Designing a Distributed Rate Limiter Service with Spring Boot and Redis

May 7, 2026

Repository for Reference: https://github.com/Jain1shh/RateLimiterService

Rate limiting becomes unavoidable once APIs start handling real traffic. Authentication systems need brute-force protection, public endpoints need abuse prevention, and expensive operations need request control. Instead of embedding throttling logic into every backend separately, this project treats rate limiting as an independent infrastructure service.


The Core Idea

Most backend applications eventually introduce request throttling somewhere inside controllers, middleware, or API gateways.

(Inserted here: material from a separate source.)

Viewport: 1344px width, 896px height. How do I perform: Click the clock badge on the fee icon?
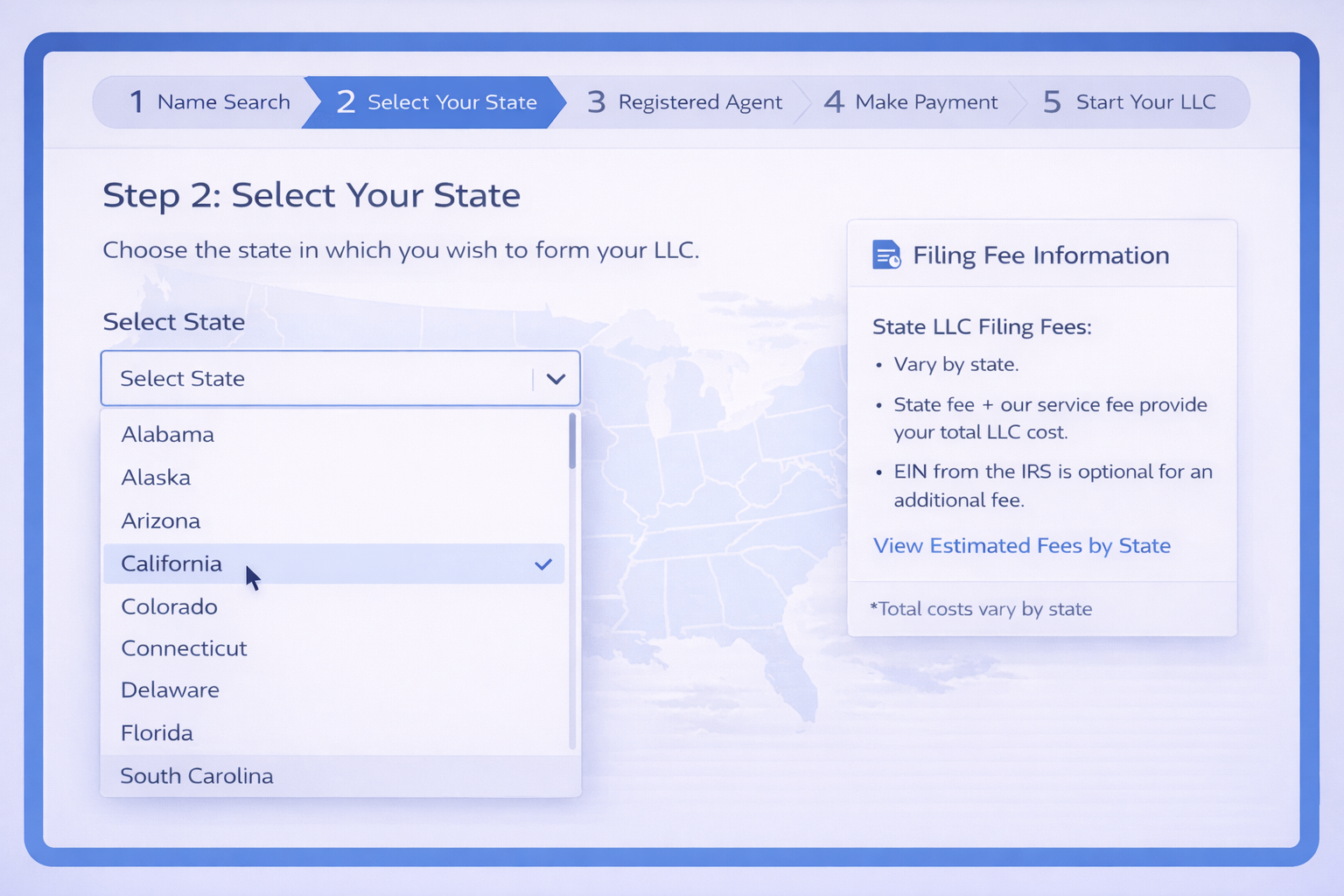point(895,263)
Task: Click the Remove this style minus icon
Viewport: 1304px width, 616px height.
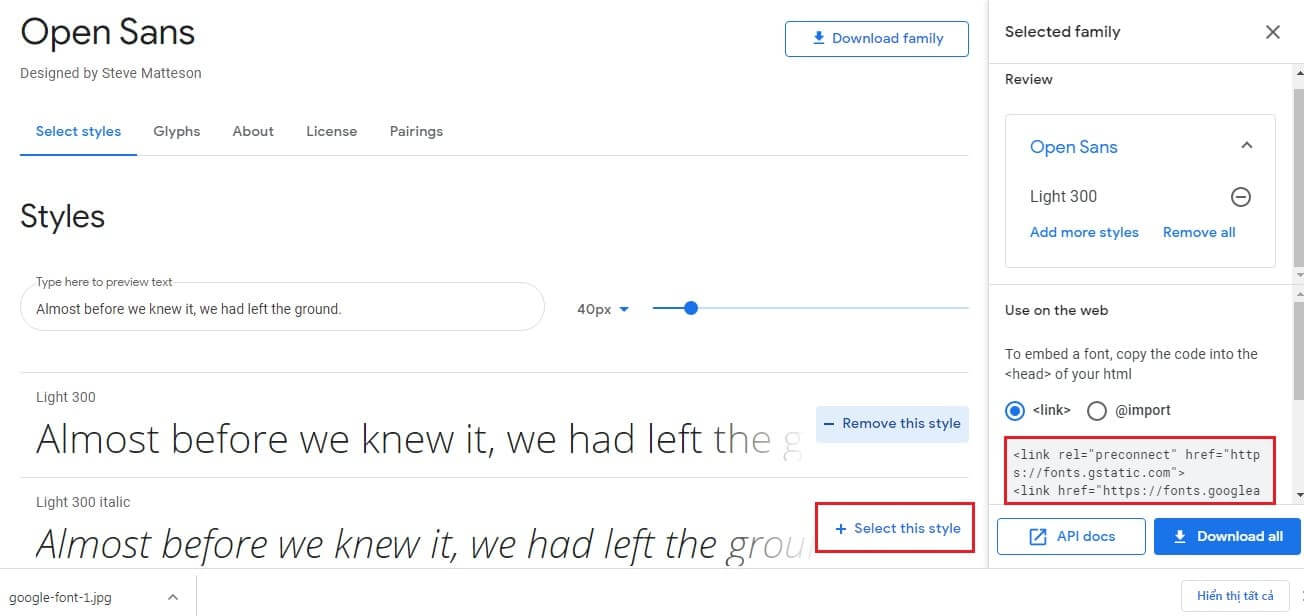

A typical implementation usually starts small.

if(requestCount > limit) {
    return 429;
}

Over time, this logic spreads across multiple services.

Auth Service       → own limiter logic
Payment Service    → own limiter logic
Analytics Service  → own limiter logic

Every service duplicates: expiration handling, request tracking, retry logic, logging infrastructure

The goal of this project was to separate throttling completely from business applications and expose it as a reusable service.

Client
   │
   ▼
Backend Application
   │
   ▼
RateLimiter Service
   │
 Allow / Deny

Any backend can call the service before processing requests.

This keeps application logic clean while centralizing request control into a single system.


Architecture Overview

The service follows a fairly simple distributed architecture.

Client Request
      │
      ▼
┌─────────────────────────┐
│   Backend Application   │
└────────────┬────────────┘
             │
             ▼
┌─────────────────────────┐
│   RateLimiter Service   │
└────────────┬────────────┘
             │
     ┌───────┴────────┐
     ▼                ▼
┌──────────────┐   ┌──────────────┐
│    Redis     │   │    MySQL     │
│ (Counters)   │   │ (Audit Logs) │
└──────────────┘   └──────────────┘

The request flow looks like this:

1. Client hits backend API
2. Backend calls RateLimiter Service
3. Redis counter is checked
4. Service responds allowed / denied
5. Request gets logged asynchronously

The backend service itself never deals with: - distributed counters - expiration windows - concurrency handling - request tracking

All of that becomes infrastructure responsibility instead of application responsibility.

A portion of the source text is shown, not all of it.